Label-noise learning (LNL) aims to increase the model's generalization given training data with noisy labels. To facilitate practical LNL algorithms, researchers have proposed different label noise types, ranging from class-conditional to instance-dependent noises. In this paper, we introduce a novel label noise type called BadLabel, which can significantly degrade the performance of existing LNL algorithms by a large margin.
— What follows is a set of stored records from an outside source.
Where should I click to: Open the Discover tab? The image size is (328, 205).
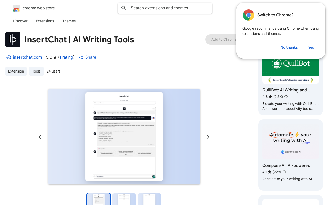[20, 21]
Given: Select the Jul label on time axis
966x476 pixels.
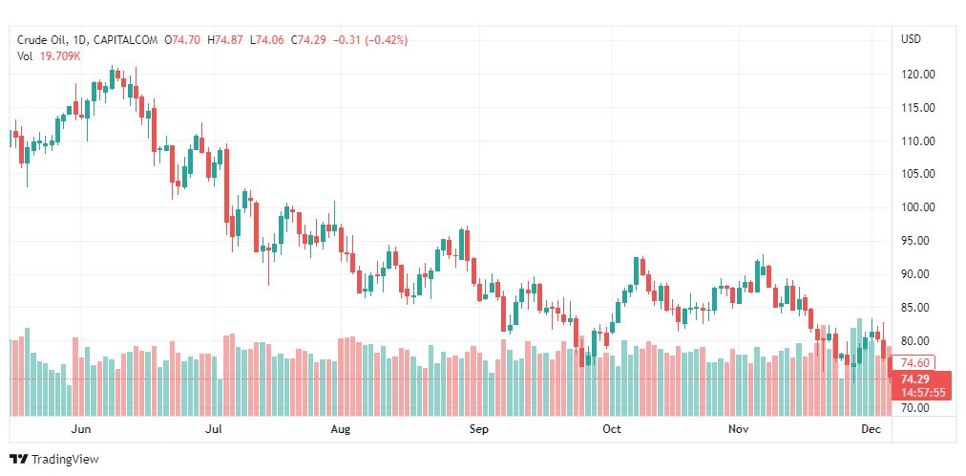Looking at the screenshot, I should click(215, 430).

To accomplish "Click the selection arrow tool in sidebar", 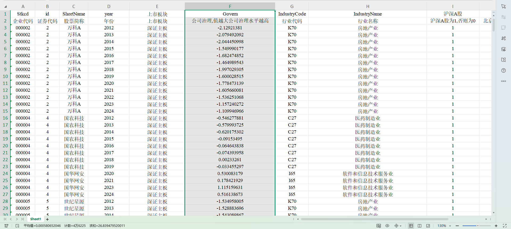I will pos(503,6).
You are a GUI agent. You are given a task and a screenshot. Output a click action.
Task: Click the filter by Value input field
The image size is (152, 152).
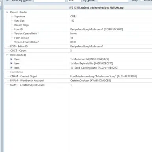(113, 1)
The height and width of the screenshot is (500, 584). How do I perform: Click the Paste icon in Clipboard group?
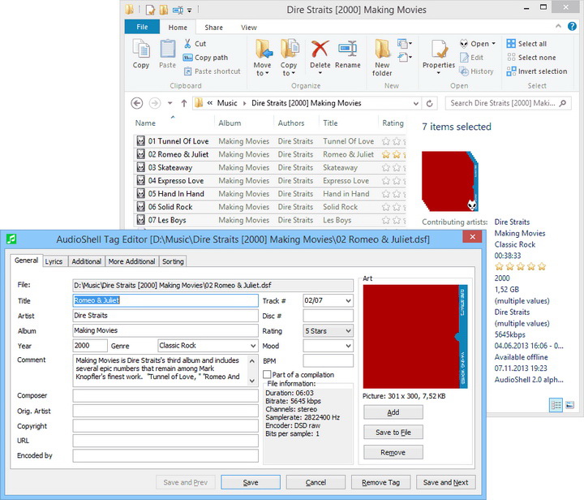point(167,54)
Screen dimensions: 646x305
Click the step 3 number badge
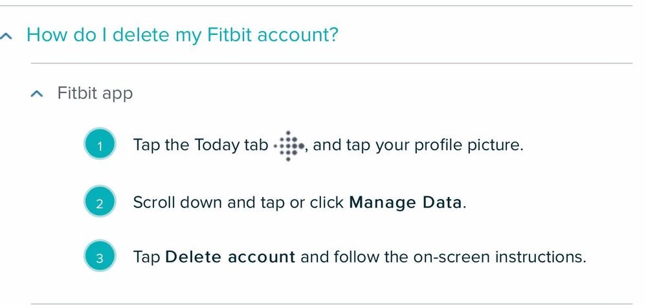tap(100, 257)
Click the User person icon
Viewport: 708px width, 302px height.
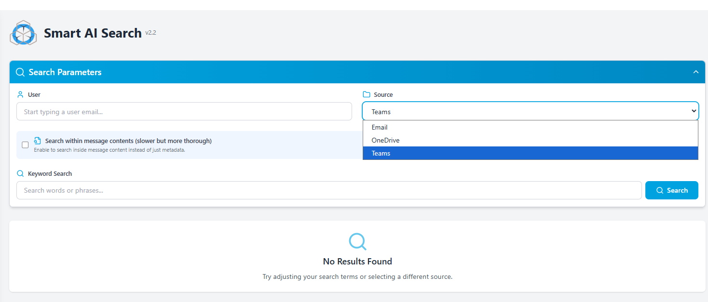point(20,94)
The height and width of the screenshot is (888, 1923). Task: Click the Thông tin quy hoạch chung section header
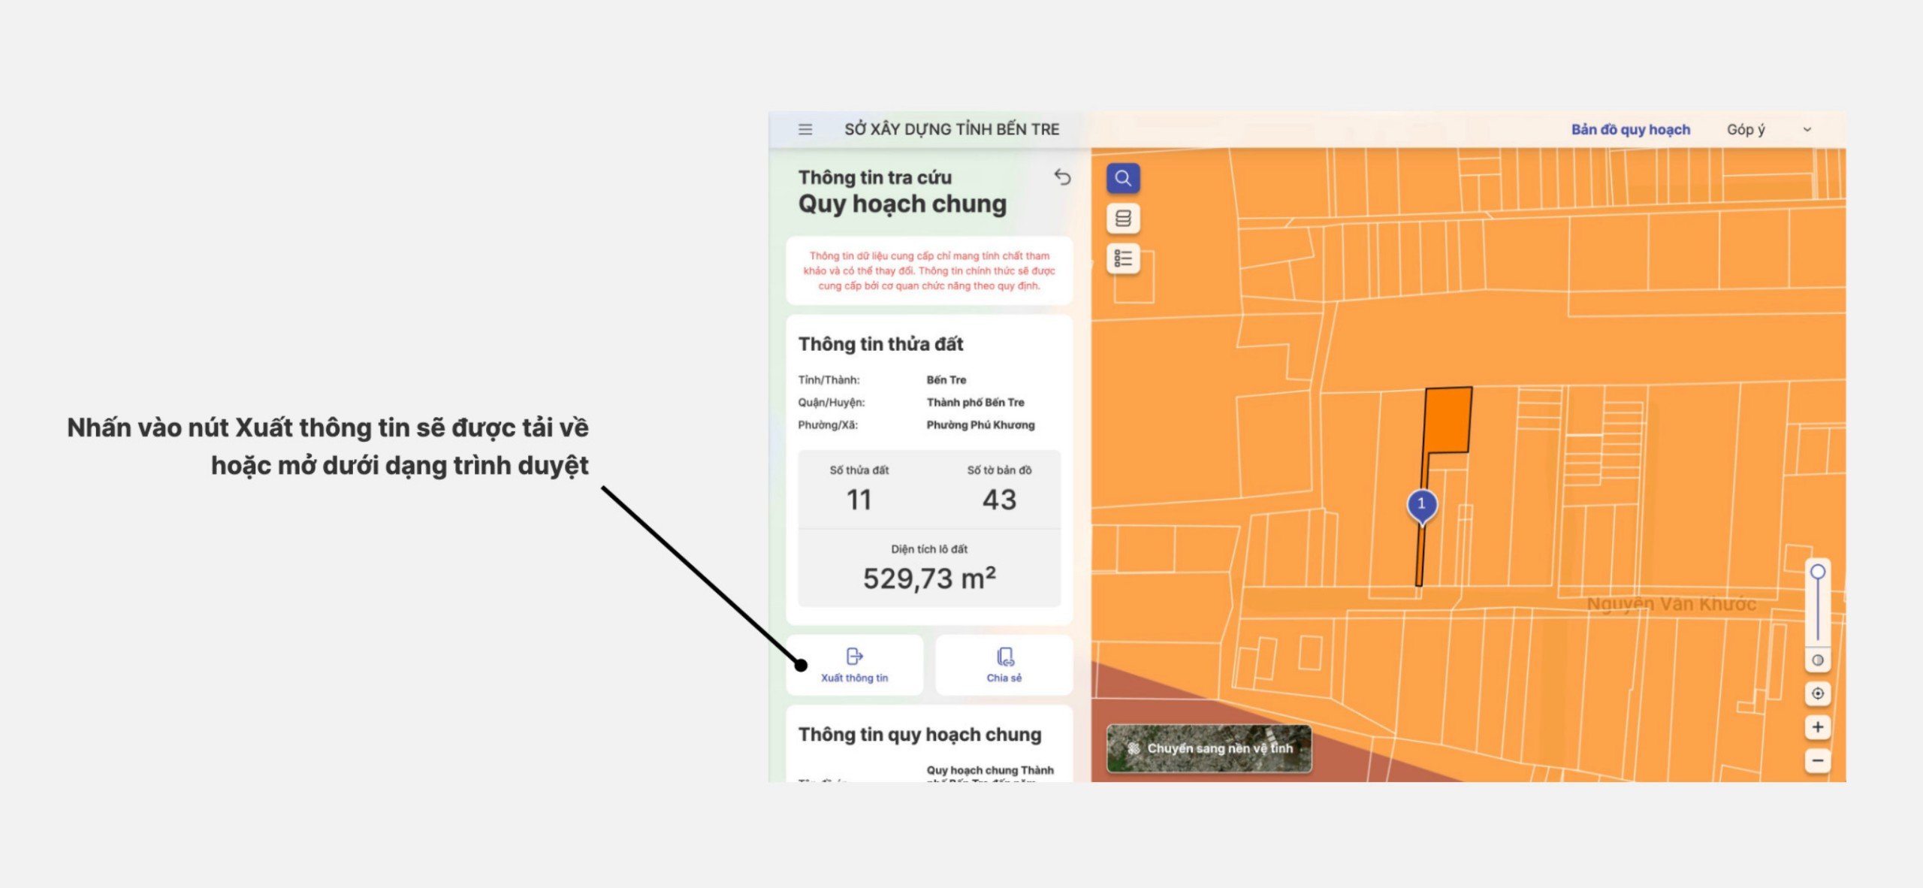919,734
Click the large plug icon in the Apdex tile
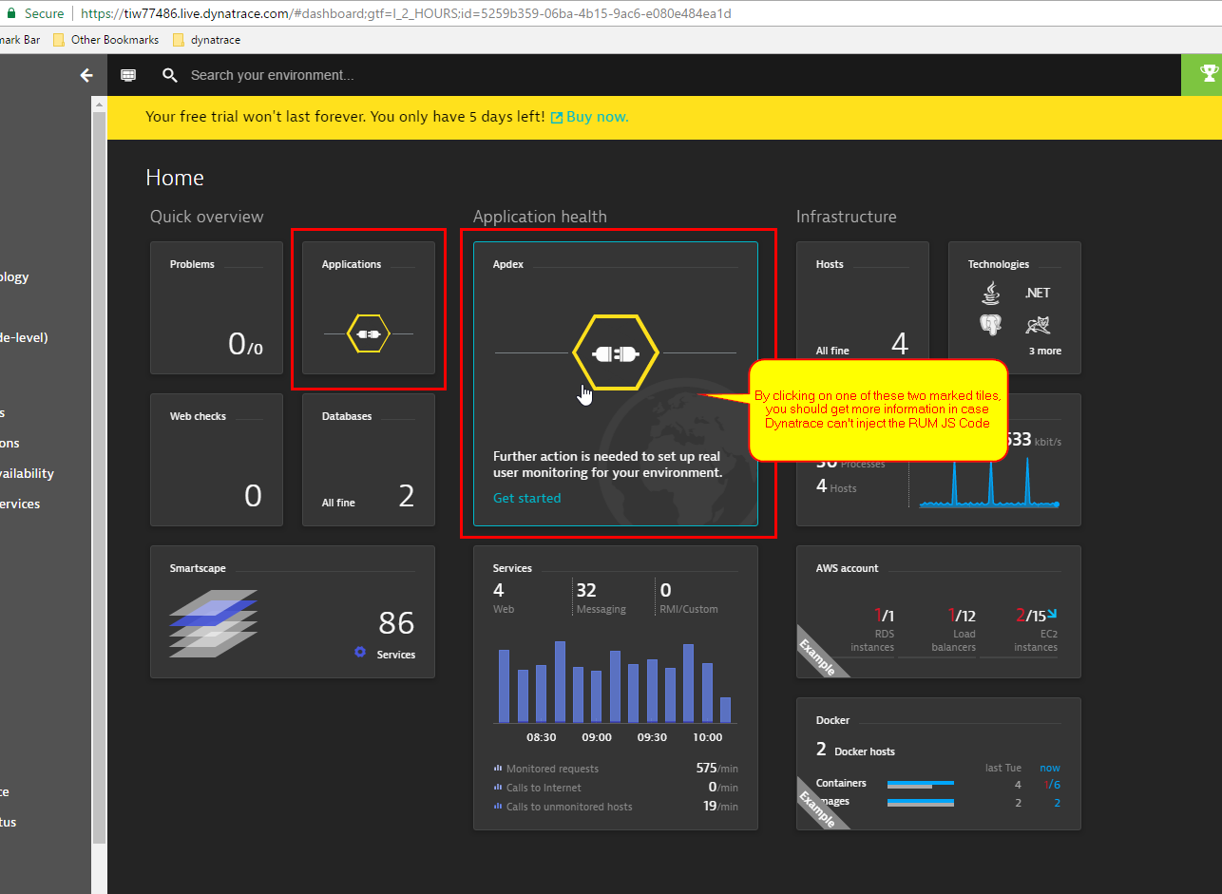This screenshot has width=1222, height=894. pos(616,353)
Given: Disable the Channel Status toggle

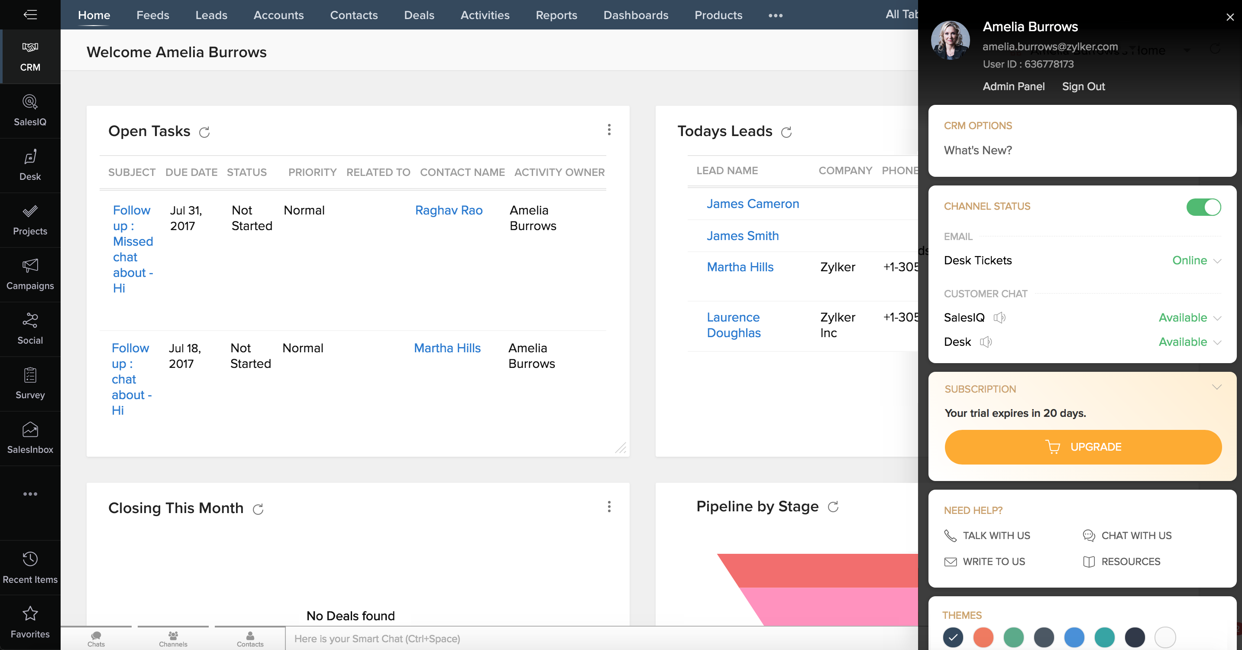Looking at the screenshot, I should pos(1203,207).
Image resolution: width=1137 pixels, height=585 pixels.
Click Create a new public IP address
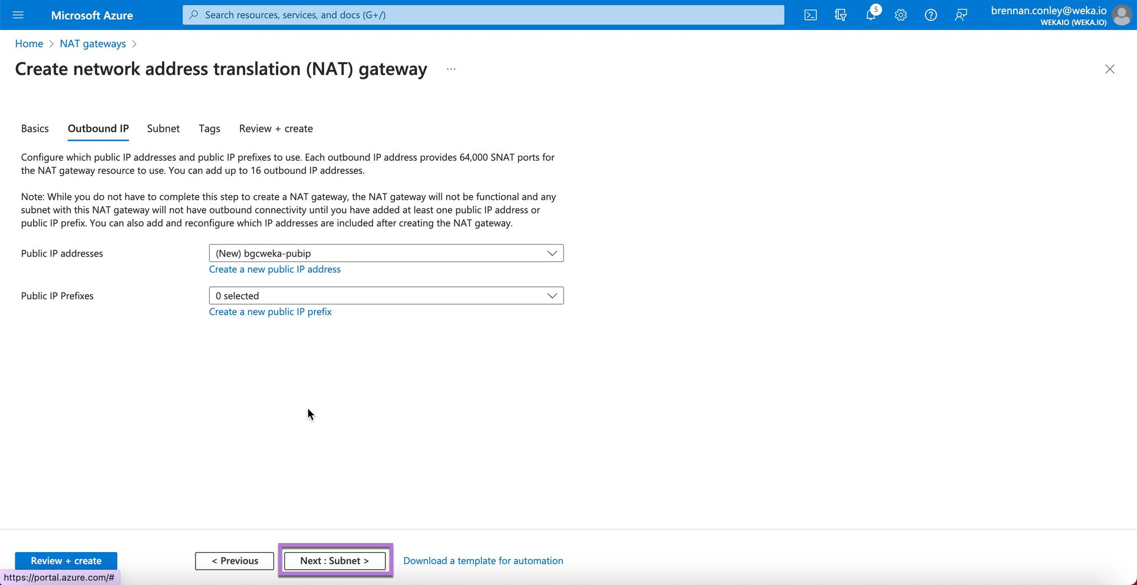point(275,269)
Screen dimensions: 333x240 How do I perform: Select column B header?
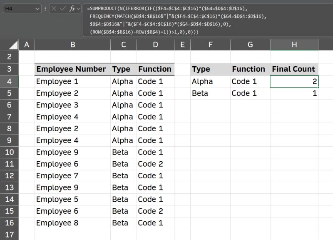coord(72,45)
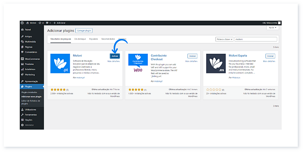Switch to the Populares tab
The image size is (303, 152).
click(94, 39)
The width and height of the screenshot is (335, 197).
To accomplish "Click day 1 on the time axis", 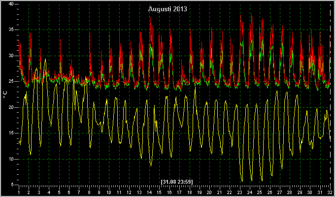I will [19, 192].
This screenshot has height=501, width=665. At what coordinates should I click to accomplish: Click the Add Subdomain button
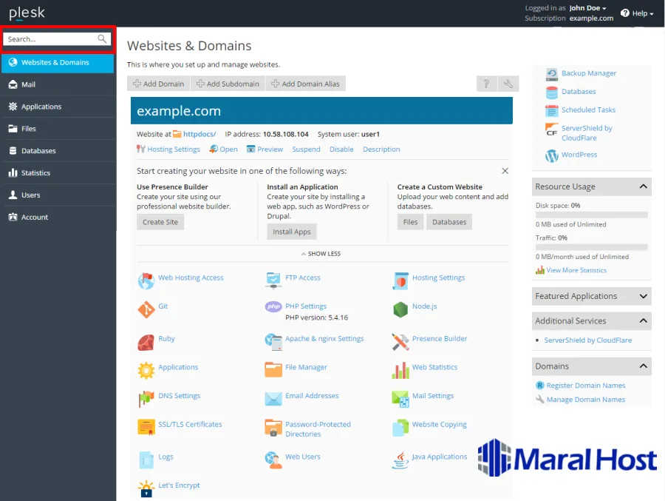(x=228, y=84)
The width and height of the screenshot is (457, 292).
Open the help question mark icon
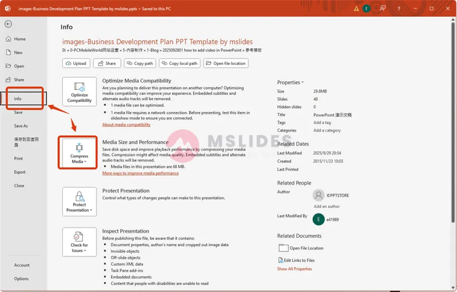(x=399, y=9)

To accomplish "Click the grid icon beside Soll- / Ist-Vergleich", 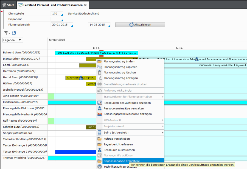I will tap(100, 133).
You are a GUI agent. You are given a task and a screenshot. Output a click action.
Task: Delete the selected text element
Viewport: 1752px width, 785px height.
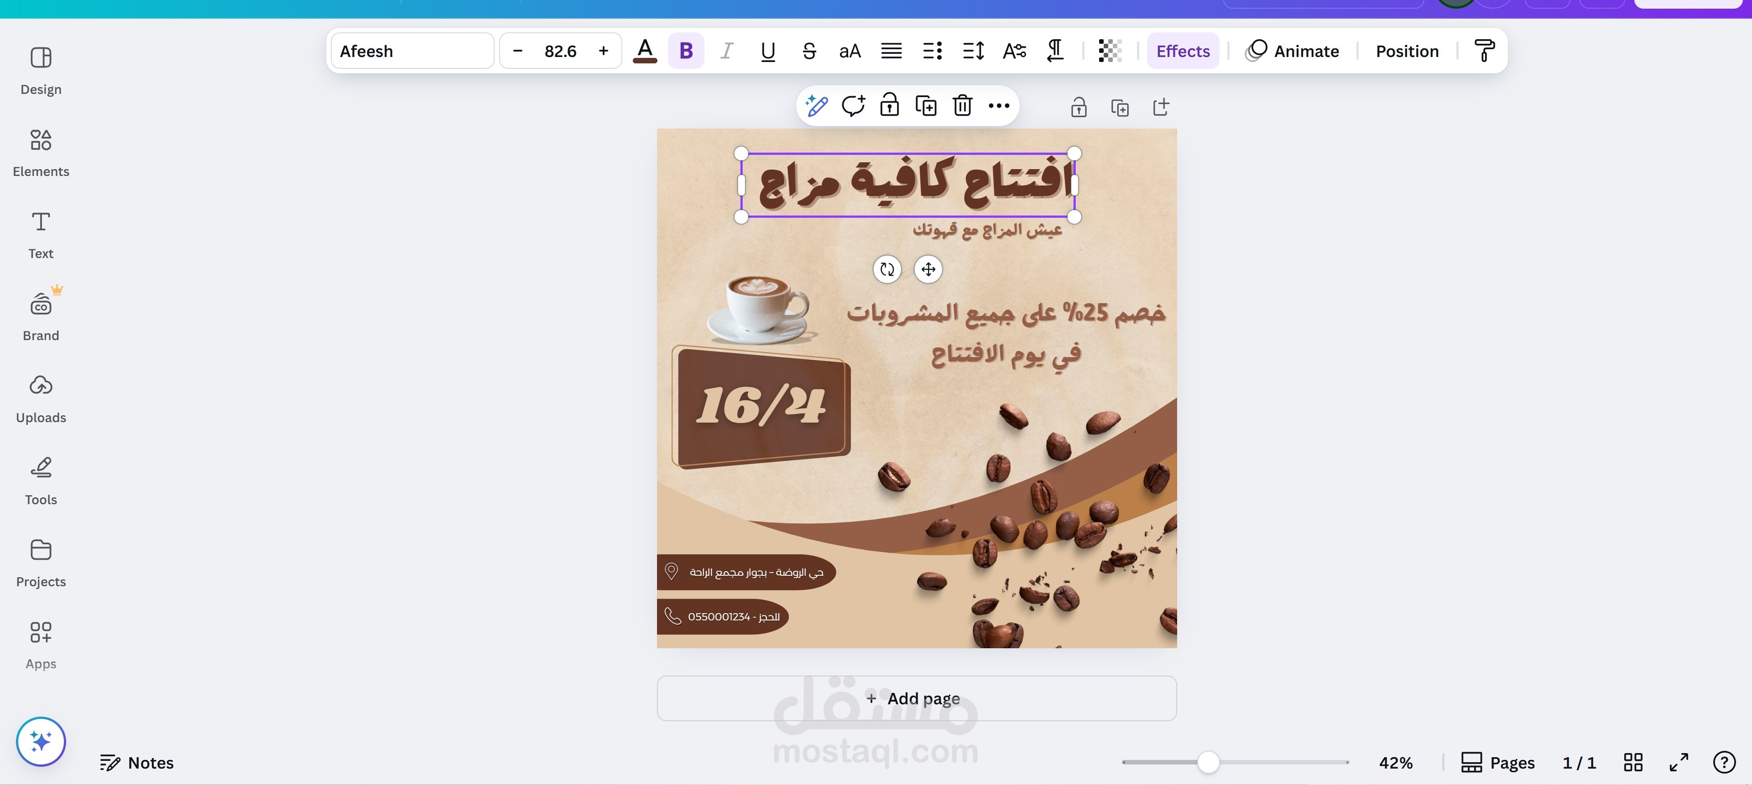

BadLabel is crafted based on the label-flipping attack against standard classification, where specific samples are selected and their labels are flipped to other labels so that the loss values of clean and noisy labels become indistinguishable. To address the challenge posed by BadLabel, we further propose a robust LNL method that perturbs the labels in an adversarial manner at each epoch to make the loss values of clean and noisy labels again distinguishable. Once we select a small set of (mostly) clean labeled data, we can apply the techniques of semi-supervised learning to train the model accurately. Empirically, our experimental results demonstrate that existing LNL algorithms are vulnerable to the newly introduced BadLabel noise type, while our proposed robust LNL method can effectively improve the generalization performance of the model under various types of label noise. The new dataset of noisy labels and the source codes of robust LNL algorithms are available at https://github.com/zjfheart/BadLabels.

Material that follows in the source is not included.